## Verilen metin:
-=-=-=-=-
Mlliyet Milliyet Blog Milliyet Blog
 
Facebook Connect
Blog Kategorileri
 

20 Haziran '12

 
Kategori
İnançlar
 

İslamiyete göre ''kalp temizliği''

İslamiyete göre ''kalp temizliği''
 

'Gerçek şudur ki,gözler kör olmaz,fakat sinelerin içindeki kalpler kör olur.''Hacc:46


İnsanların çoğu,inanç sahibi olmalarına rağmen, Allah'ın emirlerini yerine getirmekten kaçınırlar. Bunun için de vicdanlarını rahatlatmak amacıyla çeşitli çözümler geliştirirler. Bu çarpık çözümlerin en önemlisi ''Kalp temizliğidir''. Bu mantıkla düşünen insanlar 'Benim kalbim zaten temiz, Allah beni affeder'' diyerek emirlere uymaz ve ibadetlerini yerine getirmezler. Bu tür çözümler üretirken, aslında şeytan ile aynı davranış içinde bulunduklarının farkında değildirler. Şeytan da, kibir gösterip Hz.Adem'e secde etmemiş, Allah'ın emrine uymamış ve bu olay sonucunda cennetten kovulmuştur. Tıpkı şeytan gibi, böyle düşünen insan da emr'e uymayıp,ibadet etmekten büyüklük gösterip(kibirlenip) bunu kalp temizliği ile açıklamıştır. Bu olayı, Rabbimiz Kuran'da şöyle belirtmektedir: ''.. Doğrusu, bana ibadet etmekten büyüklenen (müstekbir)ler, cehenneme boyun bükmüş kimseler olarak gireceklerdir. ''(Mümin:60) Ayrıca, başka bir ayette bize‘’...nefislerinizi temize çıkarmayın..(Necm:32) diyerek bu anlamsız çözümlerden sakınmamızı emretmiştir.
-=-=-=-=-
## Sağlanan veriler:

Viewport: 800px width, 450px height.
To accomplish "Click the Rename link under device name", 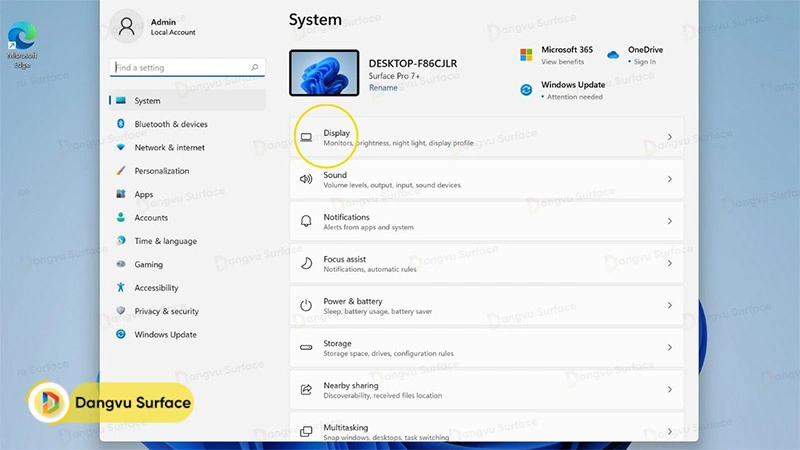I will 383,88.
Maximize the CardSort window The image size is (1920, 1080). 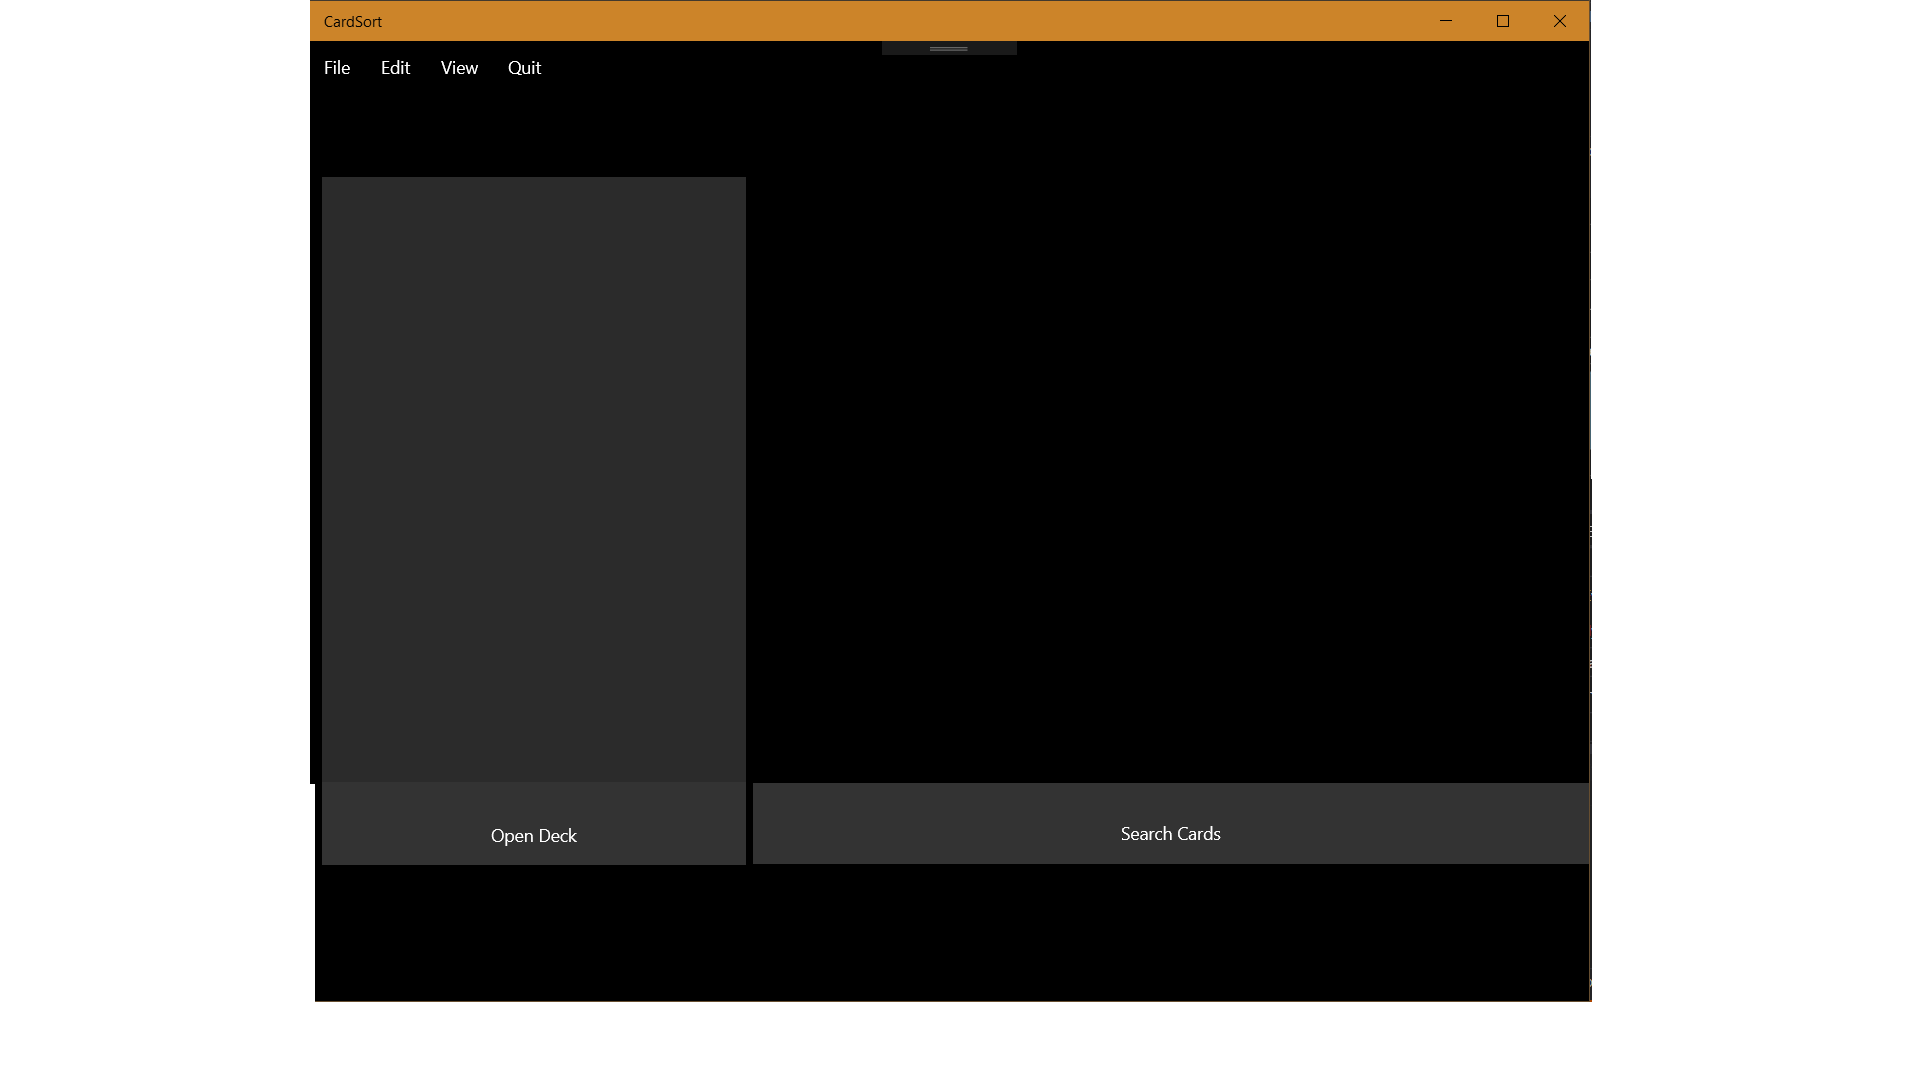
-=-=-=-=-
## Görev:
Kalp temizliği üzerine blog yazısını baştan sona, tek bir karakterini bile değiştirmeden yeniden yazın.

## Yazılı yanıt:
Mlliyet Milliyet Blog Milliyet Blog
 
Facebook Connect
Blog Kategorileri
 

20 Haziran '12

 
Kategori
İnançlar
 

İslamiyete göre ''kalp temizliği''

İslamiyete göre ''kalp temizliği''
 

'Gerçek şudur ki,gözler kör olmaz,fakat sinelerin içindeki kalpler kör olur.''Hacc:46


İnsanların çoğu,inanç sahibi olmalarına rağmen, Allah'ın emirlerini yerine getirmekten kaçınırlar. Bunun için de vicdanlarını rahatlatmak amacıyla çeşitli çözümler geliştirirler. Bu çarpık çözümlerin en önemlisi ''Kalp temizliğidir''. Bu mantıkla düşünen insanlar 'Benim kalbim zaten temiz, Allah beni affeder'' diyerek emirlere uymaz ve ibadetlerini yerine getirmezler. Bu tür çözümler üretirken, aslında şeytan ile aynı davranış içinde bulunduklarının farkında değildirler. Şeytan da, kibir gösterip Hz.Adem'e secde etmemiş, Allah'ın emrine uymamış ve bu olay sonucunda cennetten kovulmuştur. Tıpkı şeytan gibi, böyle düşünen insan da emr'e uymayıp,ibadet etmekten büyüklük gösterip(kibirlenip) bunu kalp temizliği ile açıklamıştır. Bu olayı, Rabbimiz Kuran'da şöyle belirtmektedir: ''.. Doğrusu, bana ibadet etmekten büyüklenen (müstekbir)ler, cehenneme boyun bükmüş kimseler olarak gireceklerdir. ''(Mümin:60) Ayrıca, başka bir ayette bize‘’...nefislerinizi temize çıkarmayın..(Necm:32) diyerek bu anlamsız çözümlerden sakınmamızı emretmiştir.